Conclusions and Understandings from the paper. In this paper we can find how deep web data is extracted and what are the challenges in optimizing how relevant data is surfaced. It is difficult to cover the entire hidden data behind the forms. We can retrieve structured data in two forms, if the data itself is already structured e.g. tables, or the query interface to the data is structured like HTML forms.

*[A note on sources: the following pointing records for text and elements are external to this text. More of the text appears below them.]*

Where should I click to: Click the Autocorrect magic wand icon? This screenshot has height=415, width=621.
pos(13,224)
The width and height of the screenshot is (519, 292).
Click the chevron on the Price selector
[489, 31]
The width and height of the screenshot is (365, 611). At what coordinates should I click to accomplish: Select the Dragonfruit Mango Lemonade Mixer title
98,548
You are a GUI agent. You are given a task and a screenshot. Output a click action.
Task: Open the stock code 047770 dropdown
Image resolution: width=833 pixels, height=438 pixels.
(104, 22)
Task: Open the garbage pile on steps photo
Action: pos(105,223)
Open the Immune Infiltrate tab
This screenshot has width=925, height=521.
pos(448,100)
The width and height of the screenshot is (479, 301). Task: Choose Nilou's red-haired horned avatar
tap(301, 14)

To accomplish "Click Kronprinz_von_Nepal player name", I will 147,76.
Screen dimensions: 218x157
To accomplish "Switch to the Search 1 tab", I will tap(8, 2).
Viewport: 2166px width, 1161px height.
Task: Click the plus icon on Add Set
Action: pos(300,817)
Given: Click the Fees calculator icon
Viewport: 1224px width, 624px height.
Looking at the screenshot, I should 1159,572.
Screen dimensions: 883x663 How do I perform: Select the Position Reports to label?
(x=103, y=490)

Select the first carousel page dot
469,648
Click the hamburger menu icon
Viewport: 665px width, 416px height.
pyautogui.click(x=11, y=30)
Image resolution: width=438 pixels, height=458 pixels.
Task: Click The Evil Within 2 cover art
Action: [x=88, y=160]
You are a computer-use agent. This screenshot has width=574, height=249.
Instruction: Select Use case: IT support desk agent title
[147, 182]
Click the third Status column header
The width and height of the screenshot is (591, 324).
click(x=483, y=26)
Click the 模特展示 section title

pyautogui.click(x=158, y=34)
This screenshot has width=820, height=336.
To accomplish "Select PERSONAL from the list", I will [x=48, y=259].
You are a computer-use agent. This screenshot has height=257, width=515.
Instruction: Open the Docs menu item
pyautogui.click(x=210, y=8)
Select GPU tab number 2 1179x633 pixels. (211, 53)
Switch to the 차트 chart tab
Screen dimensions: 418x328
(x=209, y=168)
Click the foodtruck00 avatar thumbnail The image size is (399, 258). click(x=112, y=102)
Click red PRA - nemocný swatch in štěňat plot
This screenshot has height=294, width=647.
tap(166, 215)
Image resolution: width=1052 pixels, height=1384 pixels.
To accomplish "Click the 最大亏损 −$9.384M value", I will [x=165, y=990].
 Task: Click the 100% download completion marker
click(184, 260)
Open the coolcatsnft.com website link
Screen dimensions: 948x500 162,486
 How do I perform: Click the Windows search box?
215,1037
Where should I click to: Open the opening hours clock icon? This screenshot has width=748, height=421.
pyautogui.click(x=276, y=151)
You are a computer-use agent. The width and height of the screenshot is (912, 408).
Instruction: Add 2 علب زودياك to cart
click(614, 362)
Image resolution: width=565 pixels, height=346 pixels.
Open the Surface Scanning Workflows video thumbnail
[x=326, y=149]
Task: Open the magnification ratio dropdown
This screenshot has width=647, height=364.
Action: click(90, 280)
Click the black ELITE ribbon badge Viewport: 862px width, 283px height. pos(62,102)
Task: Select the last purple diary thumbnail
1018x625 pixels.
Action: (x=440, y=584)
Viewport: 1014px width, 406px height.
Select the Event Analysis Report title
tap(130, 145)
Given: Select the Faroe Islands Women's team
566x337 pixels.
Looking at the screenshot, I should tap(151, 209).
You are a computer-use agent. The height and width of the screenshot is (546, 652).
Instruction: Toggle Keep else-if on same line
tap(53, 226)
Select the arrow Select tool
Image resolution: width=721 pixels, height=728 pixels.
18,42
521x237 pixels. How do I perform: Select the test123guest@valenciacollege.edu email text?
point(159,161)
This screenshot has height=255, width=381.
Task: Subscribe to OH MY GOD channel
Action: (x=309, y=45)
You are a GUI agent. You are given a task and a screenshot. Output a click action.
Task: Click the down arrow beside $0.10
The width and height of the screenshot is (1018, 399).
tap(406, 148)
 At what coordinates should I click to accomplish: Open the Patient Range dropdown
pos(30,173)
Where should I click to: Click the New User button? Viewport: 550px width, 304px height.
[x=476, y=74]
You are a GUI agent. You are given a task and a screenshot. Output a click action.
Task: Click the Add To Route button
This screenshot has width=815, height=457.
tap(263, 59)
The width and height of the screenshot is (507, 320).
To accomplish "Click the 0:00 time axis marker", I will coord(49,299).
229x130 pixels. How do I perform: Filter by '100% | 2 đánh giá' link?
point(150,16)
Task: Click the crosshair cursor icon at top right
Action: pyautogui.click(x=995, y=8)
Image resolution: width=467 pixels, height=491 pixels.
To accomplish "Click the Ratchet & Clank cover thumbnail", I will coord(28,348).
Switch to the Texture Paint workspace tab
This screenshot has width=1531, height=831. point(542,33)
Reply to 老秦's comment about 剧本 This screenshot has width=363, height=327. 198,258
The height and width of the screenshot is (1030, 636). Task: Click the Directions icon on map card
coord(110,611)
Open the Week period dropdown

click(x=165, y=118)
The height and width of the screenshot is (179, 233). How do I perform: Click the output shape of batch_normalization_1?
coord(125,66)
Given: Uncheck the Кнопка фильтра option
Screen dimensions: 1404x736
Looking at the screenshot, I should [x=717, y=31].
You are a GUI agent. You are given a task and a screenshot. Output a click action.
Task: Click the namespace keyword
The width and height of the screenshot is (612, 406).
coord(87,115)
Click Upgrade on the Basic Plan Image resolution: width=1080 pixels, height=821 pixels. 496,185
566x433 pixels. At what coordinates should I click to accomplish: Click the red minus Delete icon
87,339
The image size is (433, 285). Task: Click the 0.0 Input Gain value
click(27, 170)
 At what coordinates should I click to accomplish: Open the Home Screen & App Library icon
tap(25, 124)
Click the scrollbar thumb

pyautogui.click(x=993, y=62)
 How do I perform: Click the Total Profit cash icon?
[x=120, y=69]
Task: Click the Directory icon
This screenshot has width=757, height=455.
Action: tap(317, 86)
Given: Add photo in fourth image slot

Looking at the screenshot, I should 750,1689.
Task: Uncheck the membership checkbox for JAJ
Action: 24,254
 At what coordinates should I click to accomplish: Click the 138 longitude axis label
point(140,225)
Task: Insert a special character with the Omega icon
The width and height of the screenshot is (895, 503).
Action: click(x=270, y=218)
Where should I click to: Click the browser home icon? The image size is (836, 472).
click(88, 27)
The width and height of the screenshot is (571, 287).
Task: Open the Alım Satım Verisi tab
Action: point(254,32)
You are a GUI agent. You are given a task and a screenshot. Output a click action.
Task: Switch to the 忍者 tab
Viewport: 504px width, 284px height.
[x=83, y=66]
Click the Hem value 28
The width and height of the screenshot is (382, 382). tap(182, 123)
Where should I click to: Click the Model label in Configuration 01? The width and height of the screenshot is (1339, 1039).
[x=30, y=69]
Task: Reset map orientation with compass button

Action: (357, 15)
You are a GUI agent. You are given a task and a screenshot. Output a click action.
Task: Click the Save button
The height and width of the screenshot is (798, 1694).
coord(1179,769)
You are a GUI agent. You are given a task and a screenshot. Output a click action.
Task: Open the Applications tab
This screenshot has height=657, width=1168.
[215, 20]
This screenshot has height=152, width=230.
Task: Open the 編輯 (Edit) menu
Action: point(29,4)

Virtual Integration approach can be used to extract hidden data pertaining to a particular domain with the help of mediator schemas. Surfacing approach does not deal with problem of mapping queries with forms and uses web search engine indexes to retrieve the data. It is used for web search where we answer keyword queries that span all possible domains and the expected results are ranked lists of web pages. Just extracting the data and presenting the data is not useful,we need to understand the semantics of the data as well which can be inferred from ranges of data and input forms like an text box and a select menu. 12

13 Relation of this paper to lectures The surfacing approach described in this paper considers indexing of generated URLs resulting from relevant form submissions. Role of Semantics topic describes how we can optimize a query to infer appropriate results. Paper also features the characteristics of crawling like 1)Politeness i.e. no load on the website while crawling the web. 2)Span maximum amount of web pages while crawling. 3)Generate relevant results pertaining to the search query.

14 Pros and Cons of the Paper: Pros The author has beautifully described which approaches exists to extract Deep web data taking into consideration domain and structure of data. It best identifies the challenges in extracting the Deep web data if Semantics of the input keywords are not considered. Cons How is the mediated schema constructed in Virtual Integration approach is not described in detail. Also the author does not state, how the mapping of form elements to the mediated schema is done. In surfacing approach the author fails to describe how the indexing of pages is done in offline manner and how the input form elements are predicted. Paper fails to describe the future work in this field in detail.